The BEST Salsa Verde

Salsa Verde

Salsa Verde

A few weeks ago tomatillos made their way into my kitchen for the first time by way of my – you guessed it – CSA share from Sweet Pea. Since then I have made a variety of salsas with these lovely little devils, and have this conversation about a dozen times whenever I serve salsa verde:

Snacker: “What is this ? It is really good!”

Me: “It is salsa verde – aka green salsa”

Snacker: “So…it’s salsa made with green tomatoes?”

Me: “No – it’s made from tomatillos”

Snacker: “What the heck are those?”

Then after I explain what a tomatillo is someone else walks into the room and the whole thing starts over again like a never ending Abbott and Costello joke. For some reason I love explaining things so I don’t mind this at all.

Tomatillos are a relative of tomatoes and are called “tomato verde” (green tomato) in Mexico but are quite different from tomatoes. These tangy little gems grow in a husk and are quite firm, even when completely ripe. I find they have notes of citrus and are almost creamy when roasted. They have a very light and pleasant yet totally distinct flavour – I love them!

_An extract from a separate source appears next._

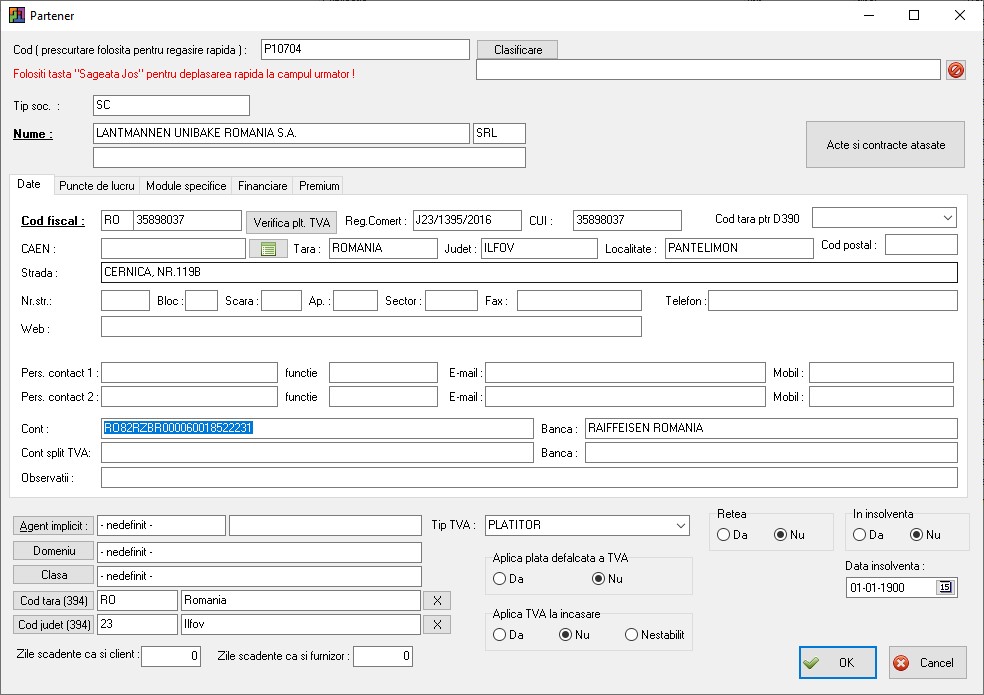Open Acte si contracte atasate
This screenshot has height=695, width=984.
[885, 145]
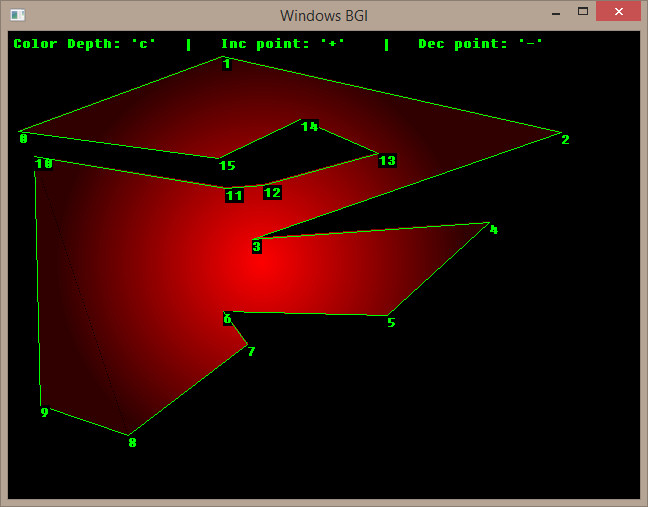Click the application icon in the title bar

coord(17,15)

To prepare them for cooking, just peel off the little paper husk and rinse off the sticky residue – no peeling or seeding needed.

On quite a few sites I have seen storage tips that say you can either leave them on the counter or in the fridge.  According to Amanda McCracken (Owner of Sweet Pea C.S.A), this is incorrect. Tomatillos should be stored (in their husks) on the counter. This makes sense as their tomato cousins are never to be put in the fridge as they become mushy and tasteless.  I have read a few things saying you can freeze them sliced or whole but have not tried this yet (look forward to a future post all about produce storage!)

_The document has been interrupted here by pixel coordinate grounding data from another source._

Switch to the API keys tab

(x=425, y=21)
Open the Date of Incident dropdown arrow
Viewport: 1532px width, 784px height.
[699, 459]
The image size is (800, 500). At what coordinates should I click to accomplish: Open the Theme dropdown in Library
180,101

There are three main ways to make salsa verde; boiling/blanching the tomatillos, roasting them, or blending them up raw.

I avoided the boiling method as reviewers said it produced a watery salsa. Roasting the tomatillos (along with the peppers and garlic as you can see below) made for a nice flavour, but the color was quite dark. A few batches later, a combination of fresh tomatoes, tomatillos, and roasted tomatoes and tomatillos made the BEST salsa verde ever!

Many thanks to A Cedar Spoon for the inspiration in using the tomatillos raw.

Stay tuned for more tomatillo recipes!

SALSA VERDE

1 pint of tomatillos
Small handful of cherry tomatoes
1 tablespoon of grapeseed or olive oil
1 medium fresh tomato
1/8- 1/2 tsp. chili pepper flakes or 1 fresh pepper* (seeds removed)
Juice of 2 limes or 4 tablespoons
Small handful of parsley
1-2 cloves of garlic, finely minced/crushed/grated
1/2 medium red onion, coarsely chopped
Salt and pepper

Place 1/2 of husked and rinsed tomatillos, the grape tomatoes, and the hot pepper(s) if you are using them. Drizzle oil and some salt and pepper over and roll around to coat.

Bake at 400 f for 10 minutes or until slightly blackened.

Add in with all other ingredients in a blender or food processor.

The garlic and spiciness factor will grow as the salsa is refrigerated, so go easy on these as you can always add more. Good for at least a week in the fridge.

* I have tried this with several different kinds of peppers (cherry bomb, cayenne, etc.) and find the heat level varies so much it is better to just use some red pepper flakes- a jalapeno would be good as well though.